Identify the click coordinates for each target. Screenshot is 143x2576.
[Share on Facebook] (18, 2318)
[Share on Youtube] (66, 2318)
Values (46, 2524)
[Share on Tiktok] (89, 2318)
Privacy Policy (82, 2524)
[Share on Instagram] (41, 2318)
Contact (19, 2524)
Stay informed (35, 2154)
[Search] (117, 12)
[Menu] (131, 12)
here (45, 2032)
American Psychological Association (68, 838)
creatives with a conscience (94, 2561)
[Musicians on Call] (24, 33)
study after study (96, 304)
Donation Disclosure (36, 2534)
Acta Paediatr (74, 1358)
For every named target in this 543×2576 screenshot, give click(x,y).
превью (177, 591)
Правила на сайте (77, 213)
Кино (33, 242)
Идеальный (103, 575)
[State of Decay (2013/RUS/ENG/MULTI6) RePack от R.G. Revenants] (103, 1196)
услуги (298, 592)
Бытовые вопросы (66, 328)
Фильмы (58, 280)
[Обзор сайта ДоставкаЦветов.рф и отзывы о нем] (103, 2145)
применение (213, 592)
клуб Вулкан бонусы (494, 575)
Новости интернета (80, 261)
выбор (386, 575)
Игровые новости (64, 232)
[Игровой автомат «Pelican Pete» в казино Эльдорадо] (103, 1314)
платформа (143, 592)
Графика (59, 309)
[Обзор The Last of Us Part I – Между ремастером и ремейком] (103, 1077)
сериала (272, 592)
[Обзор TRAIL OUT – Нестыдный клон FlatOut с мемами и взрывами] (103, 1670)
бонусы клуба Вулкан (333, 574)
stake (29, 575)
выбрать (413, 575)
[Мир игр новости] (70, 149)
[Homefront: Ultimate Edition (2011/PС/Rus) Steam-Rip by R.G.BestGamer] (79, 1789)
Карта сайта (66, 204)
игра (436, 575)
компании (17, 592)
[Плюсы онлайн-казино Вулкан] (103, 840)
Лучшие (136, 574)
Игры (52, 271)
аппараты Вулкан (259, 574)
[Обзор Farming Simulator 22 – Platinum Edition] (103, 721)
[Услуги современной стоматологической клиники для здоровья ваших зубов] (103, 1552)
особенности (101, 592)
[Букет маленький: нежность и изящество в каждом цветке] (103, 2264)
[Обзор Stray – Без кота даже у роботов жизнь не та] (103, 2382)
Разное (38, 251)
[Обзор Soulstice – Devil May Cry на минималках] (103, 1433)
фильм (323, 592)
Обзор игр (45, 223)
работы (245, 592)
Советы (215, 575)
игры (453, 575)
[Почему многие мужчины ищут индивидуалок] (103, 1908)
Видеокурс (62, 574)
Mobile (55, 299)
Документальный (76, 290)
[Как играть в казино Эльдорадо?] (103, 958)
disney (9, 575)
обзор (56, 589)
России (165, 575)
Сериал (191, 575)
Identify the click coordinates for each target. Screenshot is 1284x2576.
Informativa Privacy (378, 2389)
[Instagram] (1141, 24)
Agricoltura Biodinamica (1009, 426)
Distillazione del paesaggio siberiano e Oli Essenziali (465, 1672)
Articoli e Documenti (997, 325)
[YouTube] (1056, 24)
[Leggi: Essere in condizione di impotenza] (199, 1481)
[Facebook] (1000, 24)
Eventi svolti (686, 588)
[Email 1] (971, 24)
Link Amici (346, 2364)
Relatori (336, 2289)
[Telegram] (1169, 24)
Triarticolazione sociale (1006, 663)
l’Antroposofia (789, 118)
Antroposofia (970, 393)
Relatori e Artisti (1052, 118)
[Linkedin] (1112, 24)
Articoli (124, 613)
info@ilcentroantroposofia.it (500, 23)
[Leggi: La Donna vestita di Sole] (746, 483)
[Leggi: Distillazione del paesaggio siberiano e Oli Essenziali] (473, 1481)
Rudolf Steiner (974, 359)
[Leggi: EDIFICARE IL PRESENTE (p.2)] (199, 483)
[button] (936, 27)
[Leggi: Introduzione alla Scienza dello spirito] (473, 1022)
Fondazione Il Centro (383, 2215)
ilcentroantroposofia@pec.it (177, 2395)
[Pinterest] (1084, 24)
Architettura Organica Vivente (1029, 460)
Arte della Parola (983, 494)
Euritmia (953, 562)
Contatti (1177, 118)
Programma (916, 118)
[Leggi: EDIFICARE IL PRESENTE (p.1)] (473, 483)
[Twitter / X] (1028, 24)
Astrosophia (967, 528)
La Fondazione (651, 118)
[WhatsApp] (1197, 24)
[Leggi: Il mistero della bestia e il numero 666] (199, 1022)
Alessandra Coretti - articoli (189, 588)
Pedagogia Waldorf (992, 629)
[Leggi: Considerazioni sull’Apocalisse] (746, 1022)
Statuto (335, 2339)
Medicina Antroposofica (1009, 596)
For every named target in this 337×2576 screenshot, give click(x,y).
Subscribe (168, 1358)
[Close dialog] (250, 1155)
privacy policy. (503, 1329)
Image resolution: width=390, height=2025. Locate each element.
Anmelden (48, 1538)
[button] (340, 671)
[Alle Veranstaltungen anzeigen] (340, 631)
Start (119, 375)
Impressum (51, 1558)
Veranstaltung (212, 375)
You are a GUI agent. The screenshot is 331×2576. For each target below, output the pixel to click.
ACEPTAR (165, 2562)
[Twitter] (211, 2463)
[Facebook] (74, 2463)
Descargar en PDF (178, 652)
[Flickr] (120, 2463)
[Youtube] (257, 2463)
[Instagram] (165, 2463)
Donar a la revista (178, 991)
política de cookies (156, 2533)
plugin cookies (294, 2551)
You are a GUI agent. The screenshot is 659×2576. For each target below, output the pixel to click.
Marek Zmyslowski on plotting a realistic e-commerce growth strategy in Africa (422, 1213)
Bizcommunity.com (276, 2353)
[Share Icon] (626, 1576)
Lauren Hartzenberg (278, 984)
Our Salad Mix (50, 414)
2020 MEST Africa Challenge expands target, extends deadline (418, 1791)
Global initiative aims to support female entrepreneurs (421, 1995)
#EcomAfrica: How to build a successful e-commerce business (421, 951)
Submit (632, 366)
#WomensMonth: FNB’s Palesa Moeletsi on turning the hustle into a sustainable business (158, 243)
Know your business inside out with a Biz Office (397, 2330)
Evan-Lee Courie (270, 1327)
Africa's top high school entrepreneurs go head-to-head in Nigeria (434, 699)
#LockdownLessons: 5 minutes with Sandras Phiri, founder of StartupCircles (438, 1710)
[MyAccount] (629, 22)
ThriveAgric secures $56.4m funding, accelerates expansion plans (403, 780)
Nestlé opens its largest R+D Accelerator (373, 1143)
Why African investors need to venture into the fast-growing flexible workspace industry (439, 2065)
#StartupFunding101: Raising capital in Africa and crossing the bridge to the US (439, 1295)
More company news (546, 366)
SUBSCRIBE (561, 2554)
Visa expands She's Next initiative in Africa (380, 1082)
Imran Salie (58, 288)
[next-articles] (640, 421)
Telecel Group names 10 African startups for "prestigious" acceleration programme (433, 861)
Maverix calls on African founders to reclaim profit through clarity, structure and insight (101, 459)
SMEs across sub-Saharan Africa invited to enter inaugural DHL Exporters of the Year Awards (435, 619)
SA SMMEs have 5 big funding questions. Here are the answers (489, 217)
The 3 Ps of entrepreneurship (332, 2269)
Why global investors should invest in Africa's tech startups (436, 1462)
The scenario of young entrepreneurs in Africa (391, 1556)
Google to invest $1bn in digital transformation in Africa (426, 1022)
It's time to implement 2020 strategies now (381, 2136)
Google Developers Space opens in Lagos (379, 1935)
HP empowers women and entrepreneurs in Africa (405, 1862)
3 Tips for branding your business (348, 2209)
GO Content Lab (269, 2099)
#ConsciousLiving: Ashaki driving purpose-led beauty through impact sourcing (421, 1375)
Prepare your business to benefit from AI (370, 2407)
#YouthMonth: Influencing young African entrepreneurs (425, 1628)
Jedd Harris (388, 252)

——————

A verbatim copy of the listing is to be returned in full.

Identify the click coordinates for each target. Screenshot is 143x2576.
[Share on Facebook] (18, 2318)
[Share on Youtube] (66, 2318)
Values (46, 2524)
[Share on Tiktok] (89, 2318)
Privacy Policy (82, 2524)
[Share on Instagram] (41, 2318)
Contact (19, 2524)
Stay informed (35, 2154)
[Search] (117, 12)
[Menu] (131, 12)
here (45, 2032)
American Psychological Association (68, 838)
creatives with a conscience (94, 2561)
[Musicians on Call] (24, 33)
study after study (96, 304)
Donation Disclosure (36, 2534)
Acta Paediatr (74, 1358)
For every named target in this 543×2576 screenshot, give click(x,y).
превью (177, 591)
Правила на сайте (77, 213)
Кино (33, 242)
Идеальный (103, 575)
[State of Decay (2013/RUS/ENG/MULTI6) RePack от R.G. Revenants] (103, 1196)
услуги (298, 592)
Бытовые вопросы (66, 328)
Фильмы (58, 280)
[Обзор сайта ДоставкаЦветов.рф и отзывы о нем] (103, 2145)
применение (213, 592)
клуб Вулкан бонусы (494, 575)
Новости интернета (80, 261)
выбор (386, 575)
Игровые новости (64, 232)
[Игровой автомат «Pelican Pete» в казино Эльдорадо] (103, 1314)
платформа (143, 592)
Графика (59, 309)
[Обзор The Last of Us Part I – Между ремастером и ремейком] (103, 1077)
сериала (272, 592)
[Обзор TRAIL OUT – Нестыдный клон FlatOut с мемами и взрывами] (103, 1670)
бонусы клуба Вулкан (333, 574)
stake (29, 575)
выбрать (413, 575)
[Мир игр новости] (70, 149)
[Homefront: Ultimate Edition (2011/PС/Rus) Steam-Rip by R.G.BestGamer] (79, 1789)
Карта сайта (66, 204)
игра (436, 575)
компании (17, 592)
[Плюсы онлайн-казино Вулкан] (103, 840)
Лучшие (136, 574)
Игры (52, 271)
аппараты Вулкан (259, 574)
[Обзор Farming Simulator 22 – Platinum Edition] (103, 721)
[Услуги современной стоматологической клиники для здоровья ваших зубов] (103, 1552)
особенности (101, 592)
[Букет маленький: нежность и изящество в каждом цветке] (103, 2264)
[Обзор Stray – Без кота даже у роботов жизнь не та] (103, 2382)
Разное (38, 251)
[Обзор Soulstice – Devil May Cry на минималках] (103, 1433)
фильм (323, 592)
Обзор игр (45, 223)
работы (245, 592)
Советы (215, 575)
игры (453, 575)
[Почему многие мужчины ищут индивидуалок] (103, 1908)
Видеокурс (62, 574)
Mobile (55, 299)
Документальный (76, 290)
[Как играть в казино Эльдорадо?] (103, 958)
disney (9, 575)
обзор (56, 589)
России (165, 575)
Сериал (191, 575)
Identify the click coordinates for each target. Screenshot is 1284x2576.
Informativa Privacy (378, 2389)
[Instagram] (1141, 24)
Agricoltura Biodinamica (1009, 426)
Distillazione del paesaggio siberiano e Oli Essenziali (465, 1672)
Articoli e Documenti (997, 325)
[YouTube] (1056, 24)
[Leggi: Essere in condizione di impotenza] (199, 1481)
[Facebook] (1000, 24)
Eventi svolti (686, 588)
[Email 1] (971, 24)
Link Amici (346, 2364)
Relatori (336, 2289)
[Telegram] (1169, 24)
Triarticolazione sociale (1006, 663)
l’Antroposofia (789, 118)
Antroposofia (970, 393)
Relatori e Artisti (1052, 118)
[Linkedin] (1112, 24)
Articoli (124, 613)
info@ilcentroantroposofia.it (500, 23)
[Leggi: La Donna vestita di Sole] (746, 483)
[Leggi: Distillazione del paesaggio siberiano e Oli Essenziali] (473, 1481)
Rudolf Steiner (974, 359)
[Leggi: EDIFICARE IL PRESENTE (p.2)] (199, 483)
[button] (936, 27)
[Leggi: Introduzione alla Scienza dello spirito] (473, 1022)
Fondazione Il Centro (383, 2215)
ilcentroantroposofia@pec.it (177, 2395)
[Pinterest] (1084, 24)
Architettura Organica Vivente (1029, 460)
Arte della Parola (983, 494)
Euritmia (953, 562)
Contatti (1177, 118)
Programma (916, 118)
[Leggi: EDIFICARE IL PRESENTE (p.1)] (473, 483)
[Twitter / X] (1028, 24)
Astrosophia (967, 528)
La Fondazione (651, 118)
[WhatsApp] (1197, 24)
[Leggi: Il mistero della bestia e il numero 666] (199, 1022)
Alessandra Coretti - articoli (189, 588)
Pedagogia Waldorf (992, 629)
[Leggi: Considerazioni sull’Apocalisse] (746, 1022)
Statuto (335, 2339)
Medicina Antroposofica (1009, 596)
For every named target in this 337×2576 screenshot, give click(x,y).
Subscribe (168, 1358)
[Close dialog] (250, 1155)
privacy policy. (503, 1329)
Image resolution: width=390, height=2025. Locate each element.
Anmelden (48, 1538)
[button] (340, 671)
[Alle Veranstaltungen anzeigen] (340, 631)
Start (119, 375)
Impressum (51, 1558)
Veranstaltung (212, 375)
You are a GUI agent. The screenshot is 331×2576. For each target below, output the pixel to click.
ACEPTAR (165, 2562)
[Twitter] (211, 2463)
[Facebook] (74, 2463)
Descargar en PDF (178, 652)
[Flickr] (120, 2463)
[Youtube] (257, 2463)
[Instagram] (165, 2463)
Donar a la revista (178, 991)
política de cookies (156, 2533)
plugin cookies (294, 2551)
You are a GUI agent. The screenshot is 659×2576. For each target below, output the pixel to click.
Marek Zmyslowski on plotting a realistic e-commerce growth strategy in Africa (422, 1213)
Bizcommunity.com (276, 2353)
[Share Icon] (626, 1576)
Lauren Hartzenberg (278, 984)
Our Salad Mix (50, 414)
2020 MEST Africa Challenge expands target, extends deadline (418, 1791)
Global initiative aims to support female entrepreneurs (421, 1995)
#EcomAfrica: How to build a successful e-commerce business (421, 951)
Submit (632, 366)
#WomensMonth: FNB’s Palesa Moeletsi on turning the hustle into a sustainable business (158, 243)
Know your business inside out with a Biz Office (397, 2330)
Evan-Lee Courie (270, 1327)
Africa's top high school entrepreneurs go head-to-head in Nigeria (434, 699)
#LockdownLessons: 5 minutes with Sandras Phiri, founder of StartupCircles (438, 1710)
[MyAccount] (629, 22)
ThriveAgric secures $56.4m funding, accelerates expansion plans (403, 780)
Nestlé opens its largest R+D Accelerator (373, 1143)
Why African investors need to venture into the fast-growing flexible workspace industry (439, 2065)
#StartupFunding101: Raising capital in Africa and crossing the bridge to the US (439, 1295)
More company news (546, 366)
SUBSCRIBE (561, 2554)
Visa expands She's Next initiative in Africa (380, 1082)
Imran Salie (58, 288)
[next-articles] (640, 421)
Telecel Group names 10 African startups for "prestigious" acceleration programme (433, 861)
Maverix calls on African founders to reclaim profit through clarity, structure and insight (101, 459)
SMEs across sub-Saharan Africa invited to enter inaugural DHL Exporters of the Year Awards (435, 619)
SA SMMEs have 5 big funding questions. Here are the answers (489, 217)
The 3 Ps of entrepreneurship (332, 2269)
Why global investors should invest in Africa's tech startups (436, 1462)
The scenario of young entrepreneurs in Africa (391, 1556)
Google to invest $1bn in digital transformation in Africa (426, 1022)
It's time to implement 2020 strategies now (381, 2136)
Google Developers Space opens in Lagos (379, 1935)
HP empowers women and entrepreneurs in Africa (405, 1862)
3 Tips for branding your business (348, 2209)
GO Content Lab (269, 2099)
#ConsciousLiving: Ashaki driving purpose-led beauty through impact sourcing (421, 1375)
Prepare your business to benefit from AI (370, 2407)
#YouthMonth: Influencing young African entrepreneurs (425, 1628)
Jedd Harris (388, 252)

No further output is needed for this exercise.